A common social media argument these days is that Zionism is either equivalent to or an extension of Nazism. Most often, people cite the Haavara Agreement as “proof.”

Such claims are completely revisionist for a number of reasons: (1) Nazis persecuted all Jews, whether they considered themselves Zionist or not; (2) the majority of Holocaust survivors are Zionists, and it’s repulsive to equate them with their oppressors; (3) the Arab leadership of Palestine actively collaborated with the Nazi regime during the Holocaust; (4) the Nazis were staunchly opposed to Zionism, which they saw as as a continuation of a broader Jewish conspiracy of world domination.

So what happened? After the Nazis ascended to power, they wasted no time in passing antisemitic legislation, including a boycott of Jewish businesses, and, between 1933-1938, a process known as “voluntary Aryanization” (which later became “mandatory Aryanization”) transferred Jewish businesses and assets to Germans. German Jews became increasingly desperate to flee, but no countries wanted to take in Jewish refugees, and this economic marginalization made emigration virtually impossible.

In 1933, Eliezer Hoofein, the director of the Anglo-Palestine Bank, and the Reich Economics Ministry negotiated the Haavara Agreement. Under the terms of the agreement, Jews fleeing persecution in Germany could use their assets to purchase German goods for export, thus salvaging their assets and facilitating emigration to Palestine under the immigrant investor visa, in spite of severe British antisemitic immigration restriction policies.

Even so, the Haavara Agreement was met with staunch opposition, both among Zionist and anti-Zionist Jews. Though deeply controversial, it ultimately saved the lives of some 60,000 German Jews.

 

"END OF ANTISEMITISM"

Perhaps one of the most infuriating myths about the Holocaust is that antisemitic persecution ended after World War II. This is such an enormous lie that it would be impossible to fit every instance of antisemitic persecution after 1945 into a single slide.

Between the early 1940s and the late 1970s, a massive campaign of antisemitic ethnic cleansing swept Arab and Muslim-majority countries. Some 850,000 Jews were forcibly displaced from their homes, their ancient communities decimated. Thousands were murdered, tortured, arrested, and more. Their properties were seized and assets stolen. To this day, there has been no formal recognition of any kind, both by these countries or the United Nations.
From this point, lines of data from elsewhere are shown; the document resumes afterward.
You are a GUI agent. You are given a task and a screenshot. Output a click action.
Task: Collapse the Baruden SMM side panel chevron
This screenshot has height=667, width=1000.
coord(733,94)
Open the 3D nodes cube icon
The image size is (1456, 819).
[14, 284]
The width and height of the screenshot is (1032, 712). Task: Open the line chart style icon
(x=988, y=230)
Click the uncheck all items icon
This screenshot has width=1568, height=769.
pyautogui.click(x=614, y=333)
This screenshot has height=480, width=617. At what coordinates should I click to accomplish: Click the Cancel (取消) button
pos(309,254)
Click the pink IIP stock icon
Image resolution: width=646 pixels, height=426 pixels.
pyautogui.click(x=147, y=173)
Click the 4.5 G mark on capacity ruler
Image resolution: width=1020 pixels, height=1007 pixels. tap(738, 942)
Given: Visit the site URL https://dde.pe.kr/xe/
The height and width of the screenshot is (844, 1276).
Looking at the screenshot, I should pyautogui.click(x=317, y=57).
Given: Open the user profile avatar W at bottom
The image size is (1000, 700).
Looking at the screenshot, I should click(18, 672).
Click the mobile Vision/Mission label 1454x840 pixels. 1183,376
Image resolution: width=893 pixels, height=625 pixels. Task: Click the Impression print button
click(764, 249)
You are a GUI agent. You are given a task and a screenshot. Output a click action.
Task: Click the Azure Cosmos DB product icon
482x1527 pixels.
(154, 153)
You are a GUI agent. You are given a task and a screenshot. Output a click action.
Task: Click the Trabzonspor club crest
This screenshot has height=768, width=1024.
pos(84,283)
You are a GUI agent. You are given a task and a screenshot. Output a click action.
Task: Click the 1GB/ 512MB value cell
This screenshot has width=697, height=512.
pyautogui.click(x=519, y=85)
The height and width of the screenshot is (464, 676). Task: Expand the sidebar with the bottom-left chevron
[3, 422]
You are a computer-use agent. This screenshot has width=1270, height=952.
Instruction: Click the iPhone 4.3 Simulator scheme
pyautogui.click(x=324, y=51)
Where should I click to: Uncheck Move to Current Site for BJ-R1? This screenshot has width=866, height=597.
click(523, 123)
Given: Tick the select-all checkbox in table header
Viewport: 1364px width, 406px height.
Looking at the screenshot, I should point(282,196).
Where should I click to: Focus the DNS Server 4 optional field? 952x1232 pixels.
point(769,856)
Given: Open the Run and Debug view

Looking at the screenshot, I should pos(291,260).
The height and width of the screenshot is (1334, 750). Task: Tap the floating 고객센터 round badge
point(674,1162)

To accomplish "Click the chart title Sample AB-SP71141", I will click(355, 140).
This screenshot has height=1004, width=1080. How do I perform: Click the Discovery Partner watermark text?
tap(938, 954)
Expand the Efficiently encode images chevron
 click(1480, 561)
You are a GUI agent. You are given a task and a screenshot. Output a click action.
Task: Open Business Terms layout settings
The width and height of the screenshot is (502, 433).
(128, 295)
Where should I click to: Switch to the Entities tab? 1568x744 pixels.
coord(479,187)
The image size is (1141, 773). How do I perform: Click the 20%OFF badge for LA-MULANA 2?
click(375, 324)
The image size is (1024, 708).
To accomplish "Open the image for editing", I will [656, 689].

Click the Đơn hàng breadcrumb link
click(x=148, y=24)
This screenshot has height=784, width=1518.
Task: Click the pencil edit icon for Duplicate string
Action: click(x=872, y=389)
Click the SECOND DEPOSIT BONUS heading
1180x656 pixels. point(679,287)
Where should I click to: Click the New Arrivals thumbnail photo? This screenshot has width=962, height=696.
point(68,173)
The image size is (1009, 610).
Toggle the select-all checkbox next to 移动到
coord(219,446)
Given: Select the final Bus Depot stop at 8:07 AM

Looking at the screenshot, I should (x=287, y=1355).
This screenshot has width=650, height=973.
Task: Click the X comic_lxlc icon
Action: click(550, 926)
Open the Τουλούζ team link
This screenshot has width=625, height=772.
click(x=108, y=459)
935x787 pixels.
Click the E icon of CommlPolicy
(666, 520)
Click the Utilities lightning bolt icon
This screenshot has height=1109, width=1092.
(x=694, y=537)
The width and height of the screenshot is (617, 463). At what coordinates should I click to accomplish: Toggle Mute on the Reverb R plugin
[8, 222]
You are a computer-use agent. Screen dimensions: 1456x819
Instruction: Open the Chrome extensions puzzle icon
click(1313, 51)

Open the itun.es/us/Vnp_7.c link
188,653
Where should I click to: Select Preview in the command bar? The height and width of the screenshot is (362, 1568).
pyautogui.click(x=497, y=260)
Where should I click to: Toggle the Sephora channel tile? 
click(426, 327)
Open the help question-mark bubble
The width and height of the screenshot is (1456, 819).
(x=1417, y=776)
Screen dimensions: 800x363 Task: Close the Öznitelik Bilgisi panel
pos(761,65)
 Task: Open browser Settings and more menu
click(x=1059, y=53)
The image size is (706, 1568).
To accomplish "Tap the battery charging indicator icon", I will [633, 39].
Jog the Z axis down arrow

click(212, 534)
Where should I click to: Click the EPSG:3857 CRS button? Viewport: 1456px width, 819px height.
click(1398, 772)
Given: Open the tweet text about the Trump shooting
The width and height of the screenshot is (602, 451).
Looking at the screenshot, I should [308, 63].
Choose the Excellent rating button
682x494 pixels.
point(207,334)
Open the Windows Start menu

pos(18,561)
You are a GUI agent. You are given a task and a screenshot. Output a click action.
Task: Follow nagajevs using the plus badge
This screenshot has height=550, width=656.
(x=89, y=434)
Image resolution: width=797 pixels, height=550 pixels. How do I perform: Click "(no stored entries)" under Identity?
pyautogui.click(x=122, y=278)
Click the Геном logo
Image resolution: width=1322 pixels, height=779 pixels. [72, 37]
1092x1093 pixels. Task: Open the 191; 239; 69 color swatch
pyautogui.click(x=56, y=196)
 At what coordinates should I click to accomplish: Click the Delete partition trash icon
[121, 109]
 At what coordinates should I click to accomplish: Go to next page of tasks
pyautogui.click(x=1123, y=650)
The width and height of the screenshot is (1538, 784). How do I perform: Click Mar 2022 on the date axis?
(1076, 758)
In the early 1950s, Joseph Stalin, who’d long expressed antisemitic viewpoints, developed a plan for the suppression, forced displacement/ethnic cleansing, and possible genocide of the Jewish People in the Soviet Union. Because of his sudden death, however, the full plan never came to fruition. Even after Stalin’s death, life for Jews in the USSR was impossible. Most infamously, the USSR heavily suppressed Jewish cultural and spiritual life, stripping many Jewish families of thousands of years’ worth of history. Oftentimes, Jews were imprisoned under false pretenses, with the Soviet government accusing them of “Zionist crimes.” People with Jewish last names were subject to highly restrictive university quotas or banned from performing certain jobs.

In the late 1970s and early 1980s, Jews in Ethiopia were heavily persecuted by the government. For instance, in 1978, the Ethiopian Democratic Union went on an antisemitic rampage, when children’s feet were cut off, men were castrated, women were raped, elders were tortured, and women and children were sold into slavery.

These, of course, are only a few examples. There have been thousands of attacks targeting synagogues, Jewish institutions, and Jews across the globe over the past 77 years. In the United States alone, Jews, who form only 2% of the population, are the victims of 60% of religiously-motivated hate crimes and around 10% of all hate crimes, which is an extremely disproportionate figure.